S’agissant des sanctions en prison, la MONUC signalait en 2005 la mise au cachot pour une période pouvant aller jusqu’à quarante-cinq jours, l’utilisation de chaînes pour attacher les détenus punis et de fouets pour réprimer les détenus indisciplinés. Ces pratiques sont prévues par le règlement pénitentiaire, ouvrant la porte aux abus de toutes sortes. Faute de gardiens de prison, ce sont souvent des détenus qui assurent la sécurité, certains d’entre eux n’hésitant pas à abuser de leur pouvoir en rackettant les autres détenus.

Législation et pratiques judiciaires

Condamnation de la torture en droit interne

Compte tenu du défaut d’application par les cours et tribunaux congolais du principe de primauté du droit international dans l’ordre juridique national, pourtant affirmé par la Constitution, l’absence d’incrimination de la torture en droit interne est particulièrement problématique. Comme le relève le dernier rapport du Comité contre la torture sur la RDC, le droit congolais ne prévoit aucune définition de la torture conforme à celle de l’article 1er de la Convention contre la torture de 1984.

Si l’article 16 de la Constitution de 2006 prévoit que « nul ne peut être soumis à un traitement cruel, inhumain ou dégradant », aucune mention n’est faite de la torture. Selon l’ASADHO, « l’omission (involontaire ou délibérée) du terme “torture” constitue un véritable recul en matière de protection des droits de l’homme, d’autant que les traitements cruels, inhumains ou dégradants sont une violation des droits de l’homme d’un degré moindre que la torture. » L’article 61 de la Constitution précise de manière contradictoire qu’« en aucun cas, et même lorsque l’état de siège ou l’état d’urgence aura été proclamé conformément aux articles 85 et 86 de la présente Constitution, il ne peut être dérogé aux droits et principes fondamentaux énumérés ci-après : […] l’interdiction de la torture et des peines ou traitements cruels, inhumains ou dégradants. »

La torture ne fait pas l’objet d’une incrimination autonome, mais est uniquement envisagée par le droit pénal congolais en tant que circonstance aggravante d’autres infractions : l’article 67 alinéa 2 du code pénal réprime la torture seulement lorsqu’elle est commise dans le cadre de détentions arbitraires ou de détentions illégales, privant de tout recours les autres victimes de torture.

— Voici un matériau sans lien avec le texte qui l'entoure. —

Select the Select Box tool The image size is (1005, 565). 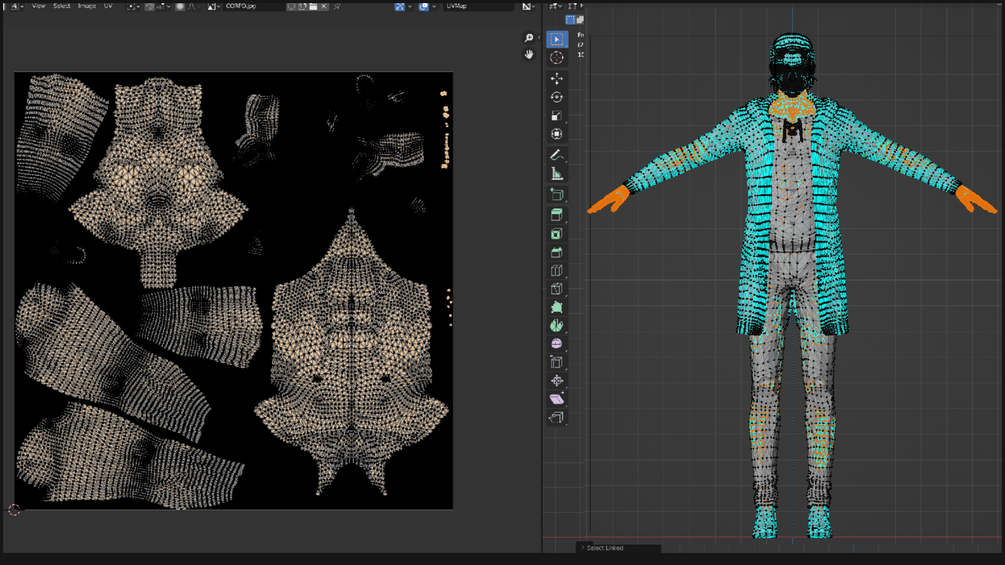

Un projet de loi portant pénalisation de la torture, élaboré en 2004, modifiant et complétant le code pénal pour intégrer pleinement la Convention contre la torture dans la législation nationale, a été déposé pour examen à l’Assemblée nationale en octobre 2004 par deux députés. Il n’a cependant toujours pas été examiné.

Répression des auteurs de torture et de violences sexuelles

Aucun cadre légal de répression de la torture n’étant prévu en droit interne, de nombreux actes de torture sont commis sans que leurs auteurs ne soient jamais poursuivis en justice.

Lorsque ceux-ci sont déférés devant la justice, ils comparaissent non pas sous l’incrimination de torture, mais sur la base d’autres infractions, telles que les arrestations arbitraires suivies de tortures ou les coups et blessures volontaires. Or ces infractions ne rendent pas compte des différents éléments constitutifs de la torture et notamment des souffrances aiguës auxquelles sont soumises les victimes.

Depuis 1996, 200 000 cas de violences sexuelles ont été dénombrés officiellement. Plusieurs plaintes ont été déposées et 24 personnes ont été condamnées à des peines allant de deux à dix ans de prison. Néanmoins, dans la grande majorité des cas, l’impunité prévaut. Le gouvernement congolais a promulgué des lois sur les violences sexuelles et a annoncé une politique de tolérance zéro pour l’armée. Toutefois, l’application de ces lois laisse à désirer. Le gouvernement n’a pas encore prouvé sa volonté politique de s’atteler à certaines questions primordiales telles que l’impunité des commandants de haut rang et la réforme de l’armée.